Copy each line of the listing that includes "will".
***** Provided data
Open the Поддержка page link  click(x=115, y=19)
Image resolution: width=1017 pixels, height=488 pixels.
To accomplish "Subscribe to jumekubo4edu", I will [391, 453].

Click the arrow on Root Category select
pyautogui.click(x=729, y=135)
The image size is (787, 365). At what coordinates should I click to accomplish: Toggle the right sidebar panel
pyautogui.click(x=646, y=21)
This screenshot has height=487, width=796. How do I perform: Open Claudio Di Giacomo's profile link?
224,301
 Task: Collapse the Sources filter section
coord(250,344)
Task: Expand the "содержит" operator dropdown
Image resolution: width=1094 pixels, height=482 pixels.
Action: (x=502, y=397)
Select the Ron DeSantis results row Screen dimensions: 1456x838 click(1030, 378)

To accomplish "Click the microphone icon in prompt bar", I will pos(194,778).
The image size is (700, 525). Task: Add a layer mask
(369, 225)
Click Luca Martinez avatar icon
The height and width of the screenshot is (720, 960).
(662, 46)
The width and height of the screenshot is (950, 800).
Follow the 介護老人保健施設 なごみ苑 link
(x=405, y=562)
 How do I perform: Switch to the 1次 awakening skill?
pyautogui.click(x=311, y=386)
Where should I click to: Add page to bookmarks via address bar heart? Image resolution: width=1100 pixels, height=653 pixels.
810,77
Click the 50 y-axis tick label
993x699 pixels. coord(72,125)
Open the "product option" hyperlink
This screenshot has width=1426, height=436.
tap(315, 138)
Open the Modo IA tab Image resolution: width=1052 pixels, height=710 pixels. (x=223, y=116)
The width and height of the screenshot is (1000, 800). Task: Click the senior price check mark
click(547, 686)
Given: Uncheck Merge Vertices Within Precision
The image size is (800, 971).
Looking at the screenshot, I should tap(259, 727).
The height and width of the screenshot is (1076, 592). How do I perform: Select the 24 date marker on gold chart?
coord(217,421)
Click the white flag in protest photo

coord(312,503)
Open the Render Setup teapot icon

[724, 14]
**********
#### Reply
To accomplish "Subscribe to jumekubo4edu", I will [391, 453].
To accomplish "Click the microphone icon in prompt bar", I will pos(194,778).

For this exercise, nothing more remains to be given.